The trick: since the MBR was created from scratch, even though the NTFS partition was toggled to be bootable, there wasn't actually a boot loader to do it!

The solution for that problem is to use the Windows XP Recovery Console, off a trusty Windows XP installation disc (and even more reboots!). Not a big deal; one just needs to run fixmbr under it. That is, until I discovered that Dell had set an Administrator password on my machine that I did not know!

So, I had to hack into my own machine, crack the Administrator password, and then reset it to a new one using yet another Linux LiveCD, this one being custom-tailored to Windows password cracking/resetting.

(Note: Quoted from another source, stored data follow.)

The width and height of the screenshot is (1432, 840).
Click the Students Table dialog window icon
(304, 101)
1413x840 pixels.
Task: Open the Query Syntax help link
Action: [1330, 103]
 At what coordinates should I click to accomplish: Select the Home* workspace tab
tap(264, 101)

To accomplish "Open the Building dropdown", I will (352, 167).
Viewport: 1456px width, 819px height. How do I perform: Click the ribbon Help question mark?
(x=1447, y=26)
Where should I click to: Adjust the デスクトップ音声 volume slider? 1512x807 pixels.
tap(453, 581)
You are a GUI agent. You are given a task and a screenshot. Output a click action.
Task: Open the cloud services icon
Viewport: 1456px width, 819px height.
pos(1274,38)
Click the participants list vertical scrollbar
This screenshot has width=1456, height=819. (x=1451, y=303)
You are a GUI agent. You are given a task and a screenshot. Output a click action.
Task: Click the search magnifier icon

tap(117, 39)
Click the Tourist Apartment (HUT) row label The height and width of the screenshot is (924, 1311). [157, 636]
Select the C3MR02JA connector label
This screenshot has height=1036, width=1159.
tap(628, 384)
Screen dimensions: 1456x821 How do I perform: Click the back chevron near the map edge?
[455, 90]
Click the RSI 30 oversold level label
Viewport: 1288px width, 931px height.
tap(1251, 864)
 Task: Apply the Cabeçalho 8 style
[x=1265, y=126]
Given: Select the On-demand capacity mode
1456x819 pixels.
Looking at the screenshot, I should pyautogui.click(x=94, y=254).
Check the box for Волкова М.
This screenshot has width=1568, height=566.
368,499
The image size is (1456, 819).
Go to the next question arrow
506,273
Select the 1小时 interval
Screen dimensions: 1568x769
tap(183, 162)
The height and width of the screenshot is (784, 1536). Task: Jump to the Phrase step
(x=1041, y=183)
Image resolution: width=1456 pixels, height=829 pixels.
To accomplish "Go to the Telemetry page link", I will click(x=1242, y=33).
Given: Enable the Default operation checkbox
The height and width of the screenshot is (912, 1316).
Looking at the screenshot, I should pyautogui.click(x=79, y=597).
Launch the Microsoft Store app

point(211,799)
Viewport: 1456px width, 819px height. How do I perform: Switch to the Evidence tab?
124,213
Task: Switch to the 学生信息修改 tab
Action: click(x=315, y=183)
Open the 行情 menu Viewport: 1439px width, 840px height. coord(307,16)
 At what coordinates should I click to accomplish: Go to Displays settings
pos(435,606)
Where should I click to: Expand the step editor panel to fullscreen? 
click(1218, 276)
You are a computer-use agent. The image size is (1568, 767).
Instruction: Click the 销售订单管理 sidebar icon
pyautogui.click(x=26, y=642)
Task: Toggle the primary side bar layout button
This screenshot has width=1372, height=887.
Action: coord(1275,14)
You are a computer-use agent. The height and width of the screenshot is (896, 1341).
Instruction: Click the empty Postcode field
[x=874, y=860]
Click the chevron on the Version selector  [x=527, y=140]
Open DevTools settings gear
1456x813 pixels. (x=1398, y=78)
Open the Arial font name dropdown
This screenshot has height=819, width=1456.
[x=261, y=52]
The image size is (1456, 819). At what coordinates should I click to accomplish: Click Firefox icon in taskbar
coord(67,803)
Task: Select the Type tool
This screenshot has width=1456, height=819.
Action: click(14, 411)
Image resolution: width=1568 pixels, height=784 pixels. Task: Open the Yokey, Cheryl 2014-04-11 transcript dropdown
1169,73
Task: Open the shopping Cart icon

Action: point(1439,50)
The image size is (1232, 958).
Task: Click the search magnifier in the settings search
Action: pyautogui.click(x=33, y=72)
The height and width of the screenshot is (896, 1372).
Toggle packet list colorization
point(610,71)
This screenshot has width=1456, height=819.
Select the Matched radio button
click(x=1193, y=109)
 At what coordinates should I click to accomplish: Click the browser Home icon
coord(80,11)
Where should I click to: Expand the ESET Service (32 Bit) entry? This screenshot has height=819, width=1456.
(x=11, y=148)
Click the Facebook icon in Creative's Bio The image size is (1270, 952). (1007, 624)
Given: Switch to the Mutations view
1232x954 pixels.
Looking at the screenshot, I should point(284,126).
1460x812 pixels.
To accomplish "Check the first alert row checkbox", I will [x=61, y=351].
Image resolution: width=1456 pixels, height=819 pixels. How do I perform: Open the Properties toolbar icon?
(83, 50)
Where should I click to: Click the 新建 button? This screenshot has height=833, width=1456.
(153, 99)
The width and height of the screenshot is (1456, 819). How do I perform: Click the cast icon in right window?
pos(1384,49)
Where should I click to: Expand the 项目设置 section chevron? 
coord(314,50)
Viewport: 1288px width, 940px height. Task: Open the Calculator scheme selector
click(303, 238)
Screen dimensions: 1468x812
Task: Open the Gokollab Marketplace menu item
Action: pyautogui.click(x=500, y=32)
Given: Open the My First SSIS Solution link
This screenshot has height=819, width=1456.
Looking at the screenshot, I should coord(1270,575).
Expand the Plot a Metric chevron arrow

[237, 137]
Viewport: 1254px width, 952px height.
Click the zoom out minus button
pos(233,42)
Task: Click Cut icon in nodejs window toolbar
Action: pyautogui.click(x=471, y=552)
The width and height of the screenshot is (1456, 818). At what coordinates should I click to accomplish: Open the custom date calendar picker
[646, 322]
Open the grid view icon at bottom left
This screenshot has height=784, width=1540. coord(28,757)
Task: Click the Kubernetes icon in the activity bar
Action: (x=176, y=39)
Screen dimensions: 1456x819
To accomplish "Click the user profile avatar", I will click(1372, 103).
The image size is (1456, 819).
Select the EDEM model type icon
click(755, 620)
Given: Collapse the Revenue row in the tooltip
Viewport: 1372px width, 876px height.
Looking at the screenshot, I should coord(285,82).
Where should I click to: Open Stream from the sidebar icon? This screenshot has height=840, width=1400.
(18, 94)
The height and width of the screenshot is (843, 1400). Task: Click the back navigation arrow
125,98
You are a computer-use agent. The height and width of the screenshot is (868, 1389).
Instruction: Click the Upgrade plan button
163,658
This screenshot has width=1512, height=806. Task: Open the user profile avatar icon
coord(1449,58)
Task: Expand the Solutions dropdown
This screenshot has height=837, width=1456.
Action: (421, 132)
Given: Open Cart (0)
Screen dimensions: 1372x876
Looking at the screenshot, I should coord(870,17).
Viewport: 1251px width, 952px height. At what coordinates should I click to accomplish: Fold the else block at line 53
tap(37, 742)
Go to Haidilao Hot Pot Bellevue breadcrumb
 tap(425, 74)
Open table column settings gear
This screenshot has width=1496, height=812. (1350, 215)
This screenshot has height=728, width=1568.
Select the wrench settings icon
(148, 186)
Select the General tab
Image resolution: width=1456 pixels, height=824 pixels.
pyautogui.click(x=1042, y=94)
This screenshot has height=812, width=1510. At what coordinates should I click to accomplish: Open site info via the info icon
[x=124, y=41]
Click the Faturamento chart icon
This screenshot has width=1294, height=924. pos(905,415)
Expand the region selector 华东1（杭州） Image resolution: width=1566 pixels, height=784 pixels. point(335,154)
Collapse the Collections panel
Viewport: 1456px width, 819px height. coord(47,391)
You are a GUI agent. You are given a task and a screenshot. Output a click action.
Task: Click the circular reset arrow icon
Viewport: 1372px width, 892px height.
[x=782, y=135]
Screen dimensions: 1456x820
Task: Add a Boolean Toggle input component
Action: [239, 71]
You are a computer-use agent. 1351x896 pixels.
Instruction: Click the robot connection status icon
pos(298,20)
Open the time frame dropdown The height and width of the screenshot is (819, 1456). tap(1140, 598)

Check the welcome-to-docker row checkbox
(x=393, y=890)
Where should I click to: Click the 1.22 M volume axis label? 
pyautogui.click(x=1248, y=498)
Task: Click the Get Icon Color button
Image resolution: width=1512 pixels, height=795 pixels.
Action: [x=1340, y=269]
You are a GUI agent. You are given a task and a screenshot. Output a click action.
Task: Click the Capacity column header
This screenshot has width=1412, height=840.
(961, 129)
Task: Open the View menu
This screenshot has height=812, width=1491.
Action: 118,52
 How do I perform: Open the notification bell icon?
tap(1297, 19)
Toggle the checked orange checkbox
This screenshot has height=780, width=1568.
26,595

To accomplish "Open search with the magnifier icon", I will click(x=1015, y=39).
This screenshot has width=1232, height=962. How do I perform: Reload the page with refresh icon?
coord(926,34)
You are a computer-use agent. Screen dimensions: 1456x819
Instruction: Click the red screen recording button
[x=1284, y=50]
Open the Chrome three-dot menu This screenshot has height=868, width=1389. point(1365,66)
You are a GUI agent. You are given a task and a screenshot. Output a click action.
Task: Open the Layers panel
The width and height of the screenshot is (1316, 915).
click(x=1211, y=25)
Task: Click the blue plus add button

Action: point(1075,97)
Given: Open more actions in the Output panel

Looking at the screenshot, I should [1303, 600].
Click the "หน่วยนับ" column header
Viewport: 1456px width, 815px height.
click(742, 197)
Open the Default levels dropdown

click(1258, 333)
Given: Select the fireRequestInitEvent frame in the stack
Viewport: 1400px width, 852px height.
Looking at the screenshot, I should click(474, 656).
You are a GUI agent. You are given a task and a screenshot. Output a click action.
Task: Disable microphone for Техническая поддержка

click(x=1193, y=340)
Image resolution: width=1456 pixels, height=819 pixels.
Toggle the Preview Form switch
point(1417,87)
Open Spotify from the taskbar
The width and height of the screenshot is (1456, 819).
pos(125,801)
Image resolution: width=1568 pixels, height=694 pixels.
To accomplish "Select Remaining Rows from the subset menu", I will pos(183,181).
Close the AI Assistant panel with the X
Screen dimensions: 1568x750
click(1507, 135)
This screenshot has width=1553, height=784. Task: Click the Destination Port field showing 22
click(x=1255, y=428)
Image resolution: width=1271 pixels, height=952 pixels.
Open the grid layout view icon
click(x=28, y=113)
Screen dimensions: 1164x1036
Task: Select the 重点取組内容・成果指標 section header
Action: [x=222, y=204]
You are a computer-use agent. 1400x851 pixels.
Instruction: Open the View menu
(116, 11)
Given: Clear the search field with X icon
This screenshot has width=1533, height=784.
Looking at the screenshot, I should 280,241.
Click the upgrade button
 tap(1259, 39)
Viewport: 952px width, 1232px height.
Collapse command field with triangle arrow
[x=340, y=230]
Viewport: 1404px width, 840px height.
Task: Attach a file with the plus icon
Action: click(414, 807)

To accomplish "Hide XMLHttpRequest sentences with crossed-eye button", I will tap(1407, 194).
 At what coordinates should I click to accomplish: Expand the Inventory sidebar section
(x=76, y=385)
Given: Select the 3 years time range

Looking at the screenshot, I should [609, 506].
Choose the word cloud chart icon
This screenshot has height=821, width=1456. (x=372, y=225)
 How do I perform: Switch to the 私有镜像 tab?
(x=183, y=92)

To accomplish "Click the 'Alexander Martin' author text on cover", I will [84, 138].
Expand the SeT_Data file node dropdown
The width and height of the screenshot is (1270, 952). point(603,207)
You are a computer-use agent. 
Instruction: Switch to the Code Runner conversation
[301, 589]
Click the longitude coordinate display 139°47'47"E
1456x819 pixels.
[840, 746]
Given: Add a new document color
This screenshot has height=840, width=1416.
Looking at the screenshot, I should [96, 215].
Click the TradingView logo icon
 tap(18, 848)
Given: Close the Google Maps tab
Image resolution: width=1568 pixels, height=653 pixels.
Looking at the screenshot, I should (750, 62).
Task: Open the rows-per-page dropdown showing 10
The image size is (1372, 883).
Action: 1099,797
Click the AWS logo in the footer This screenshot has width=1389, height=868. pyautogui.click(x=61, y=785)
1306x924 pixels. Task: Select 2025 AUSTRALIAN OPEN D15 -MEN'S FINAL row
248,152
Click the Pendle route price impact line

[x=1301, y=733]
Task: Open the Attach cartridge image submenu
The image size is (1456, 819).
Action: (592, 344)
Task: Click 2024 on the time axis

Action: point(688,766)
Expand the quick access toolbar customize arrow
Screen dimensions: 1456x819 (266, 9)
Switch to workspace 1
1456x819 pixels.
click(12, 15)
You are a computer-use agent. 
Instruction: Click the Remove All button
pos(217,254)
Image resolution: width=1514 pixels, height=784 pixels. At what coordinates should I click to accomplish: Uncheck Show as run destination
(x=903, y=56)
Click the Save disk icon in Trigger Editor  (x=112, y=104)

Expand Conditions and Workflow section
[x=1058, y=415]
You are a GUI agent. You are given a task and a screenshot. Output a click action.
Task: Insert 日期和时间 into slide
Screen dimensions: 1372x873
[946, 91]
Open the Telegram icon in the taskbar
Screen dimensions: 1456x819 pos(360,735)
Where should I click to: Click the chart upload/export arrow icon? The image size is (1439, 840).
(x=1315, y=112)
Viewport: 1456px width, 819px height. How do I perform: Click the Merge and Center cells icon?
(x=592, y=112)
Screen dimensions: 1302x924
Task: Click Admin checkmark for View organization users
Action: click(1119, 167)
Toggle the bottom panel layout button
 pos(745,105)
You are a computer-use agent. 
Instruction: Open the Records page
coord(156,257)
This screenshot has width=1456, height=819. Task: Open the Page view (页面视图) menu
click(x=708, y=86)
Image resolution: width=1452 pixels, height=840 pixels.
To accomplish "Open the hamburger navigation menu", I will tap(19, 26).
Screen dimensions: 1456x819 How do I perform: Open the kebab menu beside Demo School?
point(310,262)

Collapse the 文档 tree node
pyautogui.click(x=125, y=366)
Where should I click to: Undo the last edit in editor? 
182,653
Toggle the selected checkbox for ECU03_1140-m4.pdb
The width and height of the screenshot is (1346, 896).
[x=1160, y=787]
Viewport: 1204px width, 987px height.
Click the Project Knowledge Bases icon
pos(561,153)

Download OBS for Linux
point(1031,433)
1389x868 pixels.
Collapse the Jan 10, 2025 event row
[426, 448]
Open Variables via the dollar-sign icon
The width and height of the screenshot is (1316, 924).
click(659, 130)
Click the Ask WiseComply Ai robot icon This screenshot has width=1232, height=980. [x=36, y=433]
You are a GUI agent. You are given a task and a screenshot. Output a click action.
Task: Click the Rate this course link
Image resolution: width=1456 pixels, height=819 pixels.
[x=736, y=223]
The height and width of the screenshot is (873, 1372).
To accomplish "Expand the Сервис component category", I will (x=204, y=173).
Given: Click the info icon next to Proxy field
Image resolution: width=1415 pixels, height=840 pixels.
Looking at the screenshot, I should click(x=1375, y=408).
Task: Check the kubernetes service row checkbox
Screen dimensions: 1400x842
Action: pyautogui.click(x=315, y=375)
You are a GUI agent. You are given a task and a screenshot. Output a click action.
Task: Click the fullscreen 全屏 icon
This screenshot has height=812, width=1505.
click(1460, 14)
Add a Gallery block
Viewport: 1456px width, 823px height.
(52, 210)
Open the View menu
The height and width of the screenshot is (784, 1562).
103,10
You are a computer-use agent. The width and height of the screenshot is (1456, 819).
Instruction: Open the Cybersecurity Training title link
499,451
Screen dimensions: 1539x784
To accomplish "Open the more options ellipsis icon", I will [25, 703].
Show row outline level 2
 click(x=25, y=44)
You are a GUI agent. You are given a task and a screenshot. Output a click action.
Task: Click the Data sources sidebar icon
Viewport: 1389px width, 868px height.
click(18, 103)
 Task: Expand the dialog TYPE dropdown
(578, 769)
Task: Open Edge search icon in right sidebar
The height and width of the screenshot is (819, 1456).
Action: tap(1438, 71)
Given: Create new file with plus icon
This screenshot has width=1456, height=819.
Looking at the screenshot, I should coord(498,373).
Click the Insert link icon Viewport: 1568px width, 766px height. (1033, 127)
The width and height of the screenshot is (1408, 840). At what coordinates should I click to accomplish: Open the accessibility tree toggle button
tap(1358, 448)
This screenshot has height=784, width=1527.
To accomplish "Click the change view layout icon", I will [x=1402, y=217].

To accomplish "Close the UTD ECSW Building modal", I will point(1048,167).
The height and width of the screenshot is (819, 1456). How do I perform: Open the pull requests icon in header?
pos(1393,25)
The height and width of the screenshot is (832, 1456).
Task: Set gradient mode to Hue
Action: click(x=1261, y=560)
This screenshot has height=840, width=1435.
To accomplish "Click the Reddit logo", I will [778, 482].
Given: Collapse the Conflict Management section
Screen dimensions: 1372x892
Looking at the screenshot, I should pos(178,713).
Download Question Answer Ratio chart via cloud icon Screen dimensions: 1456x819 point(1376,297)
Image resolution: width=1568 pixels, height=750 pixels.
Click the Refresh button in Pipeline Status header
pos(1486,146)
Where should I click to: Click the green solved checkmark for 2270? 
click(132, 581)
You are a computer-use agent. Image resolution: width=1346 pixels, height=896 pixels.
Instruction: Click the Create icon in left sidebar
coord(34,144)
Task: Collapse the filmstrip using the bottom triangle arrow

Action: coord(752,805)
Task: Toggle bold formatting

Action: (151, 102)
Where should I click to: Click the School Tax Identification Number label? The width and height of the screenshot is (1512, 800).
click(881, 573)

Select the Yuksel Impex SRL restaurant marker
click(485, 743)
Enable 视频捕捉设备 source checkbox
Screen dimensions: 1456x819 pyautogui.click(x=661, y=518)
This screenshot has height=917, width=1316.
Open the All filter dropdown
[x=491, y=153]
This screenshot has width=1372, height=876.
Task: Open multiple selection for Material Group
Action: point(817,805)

Following the hack, the Recovery Console fixmbr fix worked like magic; the system booted and PartitionMagic properly recognized the additional hard disk space. One last round of NTFS resizing to claim the 120-ish GB free on the replacement drive and I was successful!

Final Thoughts



If you find yoruself in my position, the right thing to do is to manually re-create the partition table -- don't bring it over via dd! You'll be happier after you do it. Also, Dell steals your hard disk space to leave DVD restoration images -- and leaves secret recovery passwords on the working Windows partition so you can't easily fix things when they go wrong!